------ Auszug

Leider wird immer noch der ganze target Ordner gelöscht.

Weiß jemand, was an meinen Einstellungen nicht stimmt, oder ob ich noch etwas anderes angeben muss?

Danke für die Hilfe schonmal.

Schöne Grüße
Robin


----------



## maki (5. Feb 2009)

Nicht sicher ob das überhaupt geht, schliesslich heisst es in der Doku:


> clean:clean 	Goal which cleans the build.
> 
> This attempts to clean a project's working directory of the files that were generated at build-time. By default, it discovers and deletes the directories configured in project.build.directory, project.build.outputDirectory, project.build.testOutputDirectory, and project.reporting.outputDirectory.

------------

Übungsaufgaben:
[1] Welche Verzeichnisse ermittelt und löscht clean:clean laut der im Auszug zitierten Doku standardmäßig?
[2] Fasse den Auszug in zwei Sätzen zusammen.
Zur Bearbeitung dient allein der Auszug.

------ Erfasste Daten

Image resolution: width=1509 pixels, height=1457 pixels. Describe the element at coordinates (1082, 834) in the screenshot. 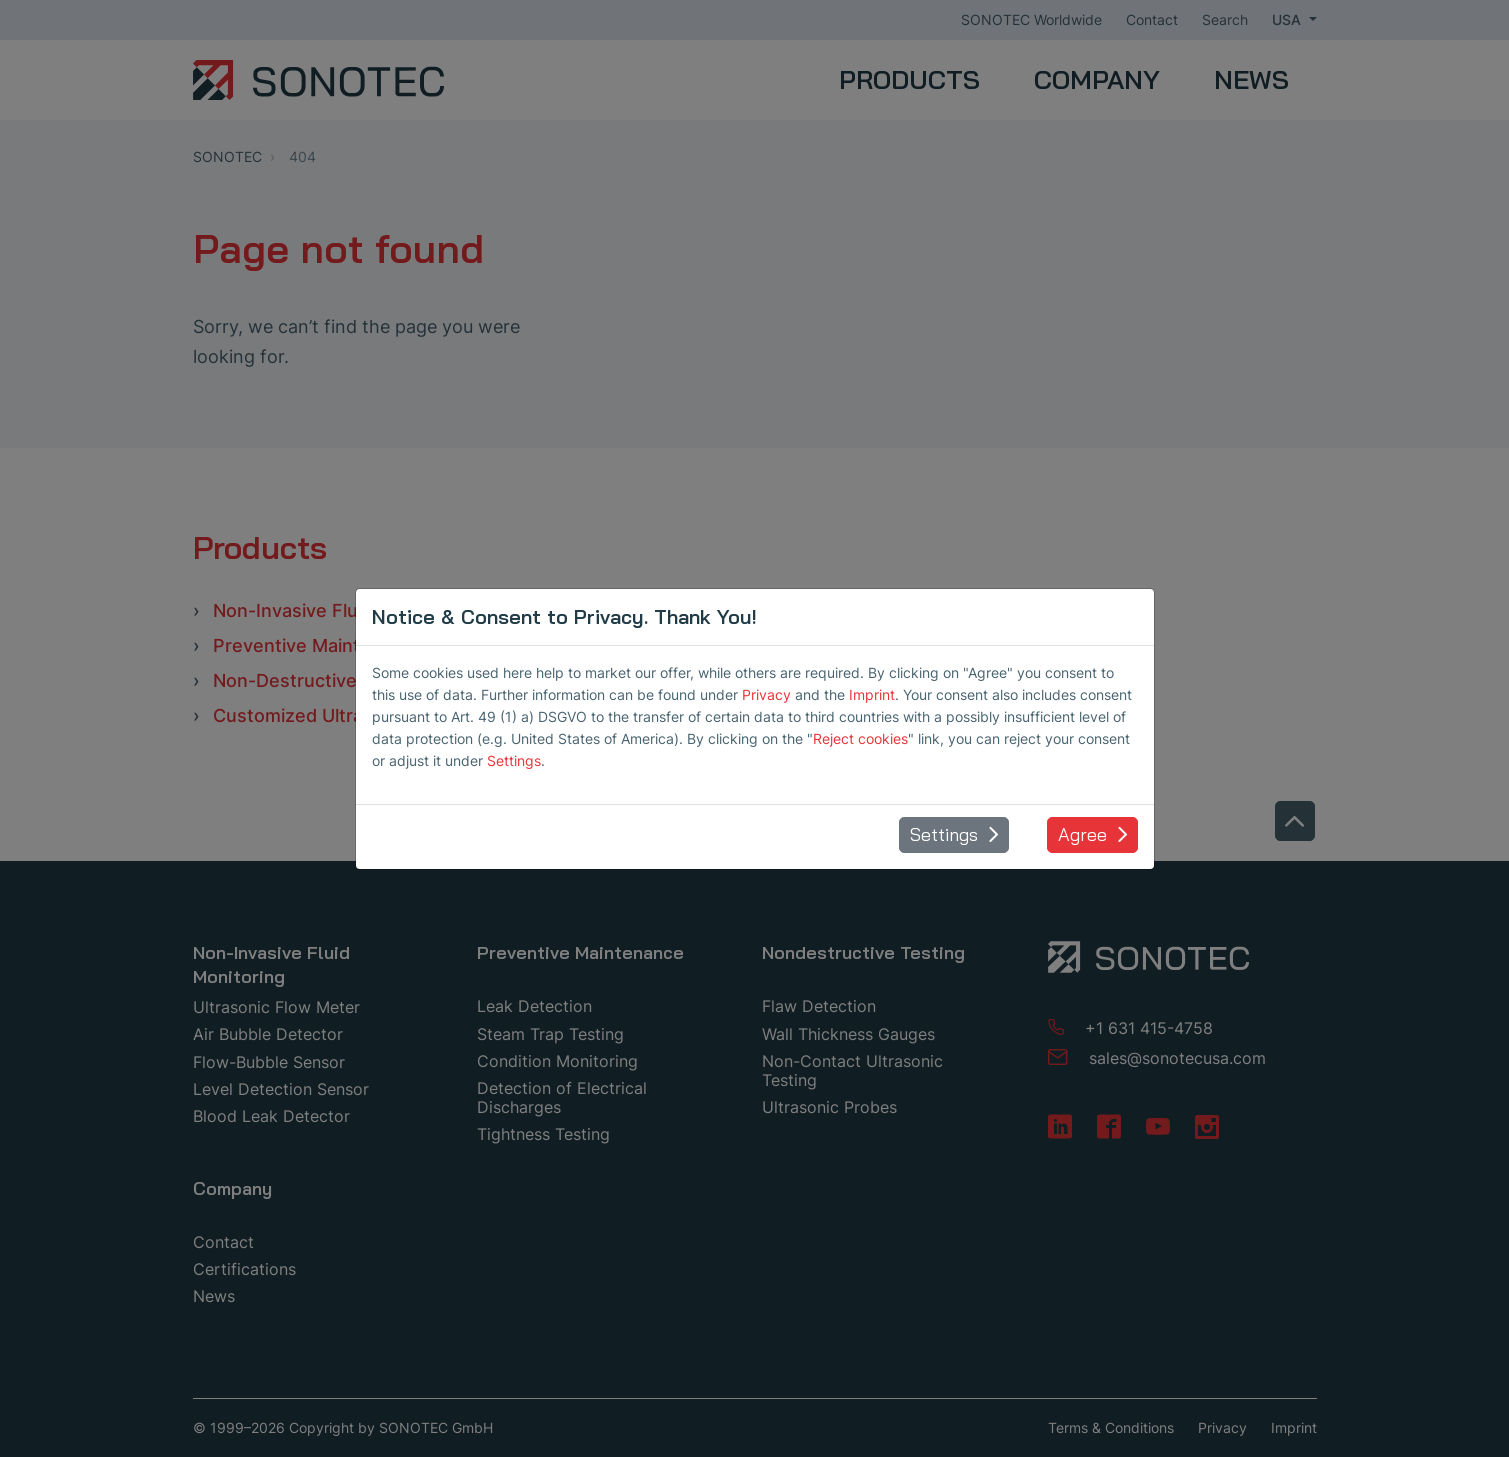

I see `Agree` at that location.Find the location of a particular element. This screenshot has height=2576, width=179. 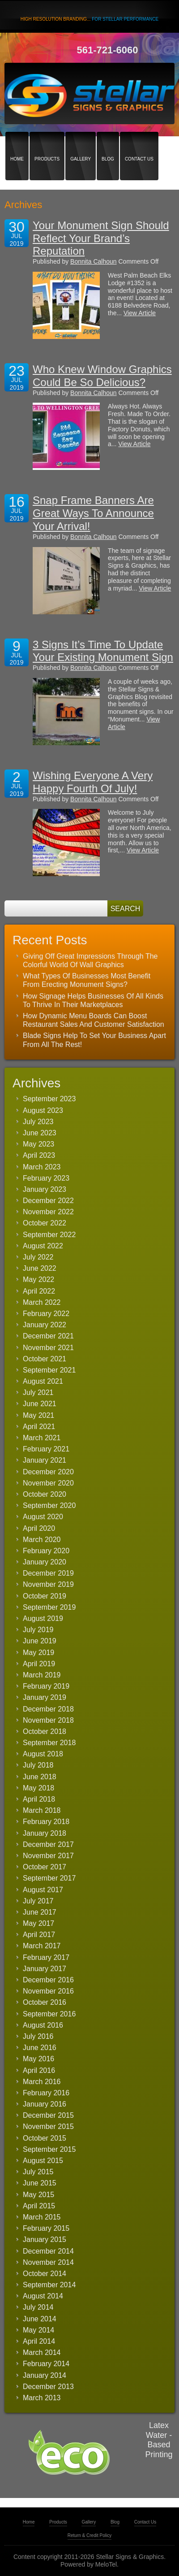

------------

Lösungen je Aufgabe:
[1] Die in project.build.directory, project.build.outputDirectory, project.build.testOutputDirectory und project.reporting.outputDirectory konfigurierten Verzeichnisse.

[2] Robin berichtet, dass immer noch der ganze target-Ordner gelöscht wird, und fragt, was an den eigenen Einstellungen nicht stimmt oder ob noch etwas anderes angegeben werden muss. maki ist nicht sicher, ob das überhaupt geht, und zitiert die Doku, wonach clean:clean standardmäßig die in project.build.directory, project.build.outputDirectory, project.build.testOutputDirectory und project.reporting.outputDirectory konfigurierten Verzeichnisse ermittelt und löscht.